Blubbled · 27/05/2024 12:25

AltitudeCheck · 26/05/2024 16:37

I'd leave him with the kids and say I was popping out for a bit and then switch my phone off and have a peaceful night away in a hotel. Why do (so many) men think their lives can go exactly as before, once children arrive?

I wouldn't do this OP because I wouldn't be able to trust him on his own with the children, particularly not a small baby!
What you do from now on should be to prioritise the safety and well being of yourself and your children, not trying to "get your own back" nor evening the score! You never can with these abusers anyway, because they don't care about you, and sometimes they love conflict and use it as an excuse to abuse you even worse than ever.
If I were you, I'd get onto Women's Aid now and find out what your legal rights as to the home are- if it's best for yo and the kids to stay and make him leave, or go to your mother's with them. As another PP said, the kids can have the bed and you could sleep on the floor or settee until you can get a blow-up mattress. Whichever you do though, you need to be separate from him as he is not only verbally and emotionally cruel ("cry me a river"? Lord help us, that's COLD! I'd never be able to get past that!), but he's potentially violent too!
He could be on cocaine, be unfaithful or trying to make you finish it so he can play the victim but no matter! You have to stop thinking about his feelings and think of your own and your children's! You can't fix him and he sounds like he's no intention of even trying to fix himself and why would he, when he's had it all his own way for so long!
I speak from experience! I wasted far too much time on a man who made me so unhappy, I was having what's called passive suicidal ideation in the end. I'm in my 60s now and am still clearing up the mess he made of my life, but feeling optimistic and SO much more at peace within myself now I haven't had to deal with his emotional abuse, lies and underhanded, cowardly cruelty for over a year now! I only wish I'd made him leave years ago and that I hadn't married him1 Actually, I wish I'd never met him because I might have met a GOOD man or even gone back to being content as a single mum, which I had been before I met him before life threw me a curve ball and made me vulnerable!
Don't be me OP! Get away from him, for your own sake and your children's because he will NEVER be what you need him to be and indeed, will only ever get worse!
I'm so sorry you're being put through this, I know how much it hurts but you will heal and heal much quicker if you split from him NOW rather than down the line! Keep posting, we're rooting for you!

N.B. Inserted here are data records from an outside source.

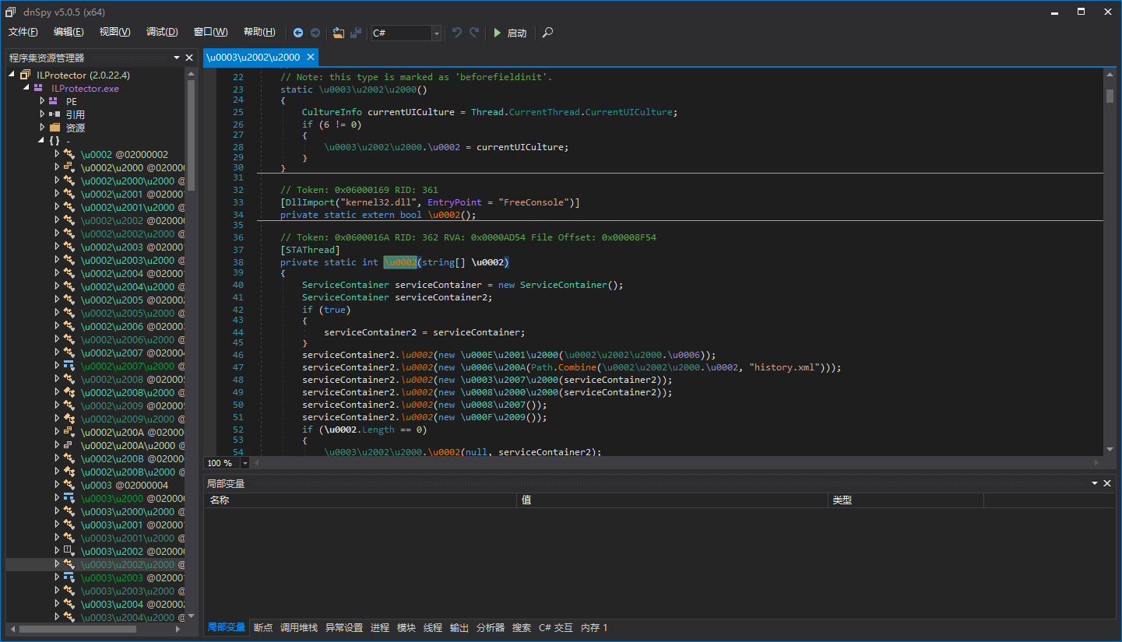The width and height of the screenshot is (1122, 642).
Task: Expand the PE tree node
Action: pos(43,101)
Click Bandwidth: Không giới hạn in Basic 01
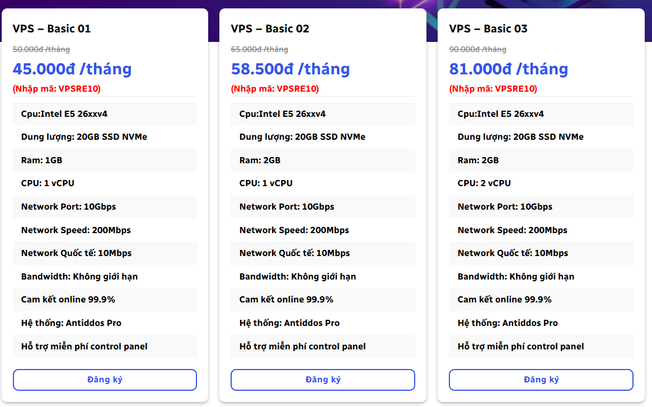 pyautogui.click(x=79, y=276)
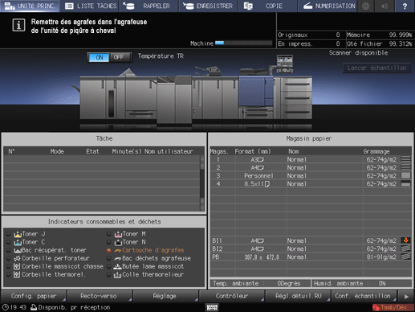415x312 pixels.
Task: Turn Température TR ON
Action: click(99, 57)
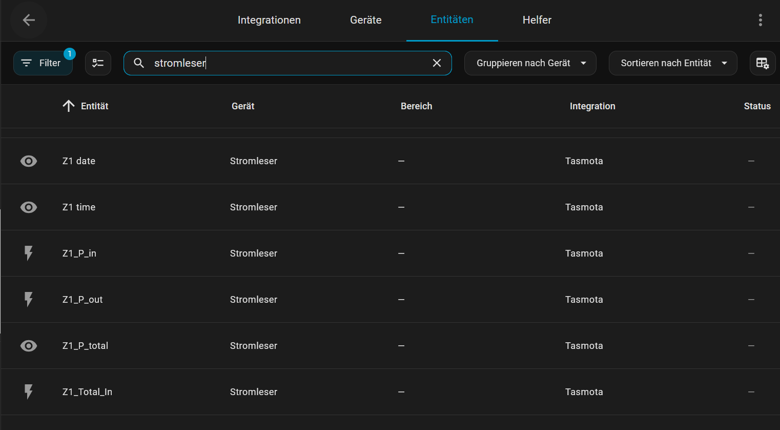
Task: Open table column settings icon
Action: click(762, 63)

commonsense61 · 27/05/2024 12:28

This reply has been withdrawn

This has been withdrawn by MNHQ at the poster's request.

Blubbled · 27/05/2024 12:33

oakleaffy · 27/05/2024 11:00

Coke and booze and possibly other women..So sleazy for a married man with children.

He wants to be 20 for ever.

Probably blasting his way through a lot of cash , too.

That's what my STBX was doing, probably still is! He's making a right mess of his life by all accounts too! I thank God now that I made him leave because he can't drag me down into his chaos anymore! It's almost a blessing he cheated, or rather that I finally found out he was a cheat, because that's what woke me up out of the zombified state I had got into and face reality. I'm a year on now and only wish I'd got rid of him sooner! Life is still difficult but SO much more peaceful and in my control! I have so much more time and energy to look after myself as well!